> Dataset rows:
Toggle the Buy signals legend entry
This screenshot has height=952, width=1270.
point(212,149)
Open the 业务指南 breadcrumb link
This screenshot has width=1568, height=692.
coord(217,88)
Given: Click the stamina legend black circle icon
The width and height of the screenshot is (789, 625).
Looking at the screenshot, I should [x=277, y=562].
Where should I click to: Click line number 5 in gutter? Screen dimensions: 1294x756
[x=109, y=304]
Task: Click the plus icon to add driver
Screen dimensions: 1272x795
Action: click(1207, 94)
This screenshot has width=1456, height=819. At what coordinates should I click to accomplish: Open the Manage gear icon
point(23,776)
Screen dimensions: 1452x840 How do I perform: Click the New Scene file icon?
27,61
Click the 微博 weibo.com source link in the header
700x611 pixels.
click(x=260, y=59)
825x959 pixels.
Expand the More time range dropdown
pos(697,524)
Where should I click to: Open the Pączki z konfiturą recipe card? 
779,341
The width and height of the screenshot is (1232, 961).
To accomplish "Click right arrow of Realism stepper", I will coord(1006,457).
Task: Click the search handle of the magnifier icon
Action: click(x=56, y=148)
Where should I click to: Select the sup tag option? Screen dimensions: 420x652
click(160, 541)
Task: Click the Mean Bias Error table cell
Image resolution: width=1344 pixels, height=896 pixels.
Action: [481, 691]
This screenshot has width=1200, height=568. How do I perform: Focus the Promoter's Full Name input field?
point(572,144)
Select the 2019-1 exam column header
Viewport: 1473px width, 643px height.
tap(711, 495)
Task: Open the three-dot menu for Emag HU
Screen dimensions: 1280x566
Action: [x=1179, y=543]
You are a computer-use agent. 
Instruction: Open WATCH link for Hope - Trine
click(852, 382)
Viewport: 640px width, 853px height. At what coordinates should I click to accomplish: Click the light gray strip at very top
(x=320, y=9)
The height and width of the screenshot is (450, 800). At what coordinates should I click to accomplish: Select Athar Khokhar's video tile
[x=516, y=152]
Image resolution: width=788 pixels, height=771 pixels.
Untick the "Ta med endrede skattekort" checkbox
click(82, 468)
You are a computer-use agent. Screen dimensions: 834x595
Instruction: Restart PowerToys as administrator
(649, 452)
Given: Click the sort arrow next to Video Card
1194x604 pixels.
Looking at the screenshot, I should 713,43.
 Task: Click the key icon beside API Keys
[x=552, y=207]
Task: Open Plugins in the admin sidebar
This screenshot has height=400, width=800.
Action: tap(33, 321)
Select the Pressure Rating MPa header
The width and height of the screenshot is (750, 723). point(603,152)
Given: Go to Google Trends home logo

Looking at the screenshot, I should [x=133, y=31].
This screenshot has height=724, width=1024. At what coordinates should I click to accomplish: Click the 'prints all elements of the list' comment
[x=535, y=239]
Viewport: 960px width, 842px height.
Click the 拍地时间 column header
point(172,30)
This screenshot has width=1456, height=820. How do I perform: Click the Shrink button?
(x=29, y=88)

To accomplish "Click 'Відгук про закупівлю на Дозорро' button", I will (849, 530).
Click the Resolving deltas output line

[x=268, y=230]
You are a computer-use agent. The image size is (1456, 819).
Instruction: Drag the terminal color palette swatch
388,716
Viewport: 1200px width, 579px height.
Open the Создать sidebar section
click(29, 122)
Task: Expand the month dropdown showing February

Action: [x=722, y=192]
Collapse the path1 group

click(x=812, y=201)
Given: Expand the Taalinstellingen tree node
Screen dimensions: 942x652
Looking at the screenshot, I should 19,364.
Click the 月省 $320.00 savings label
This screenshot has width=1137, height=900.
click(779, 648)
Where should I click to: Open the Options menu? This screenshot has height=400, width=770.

> Exercise goal: Tally the lines in the items above that contain the string "button". Give only the number.

> Answer to the problem: 2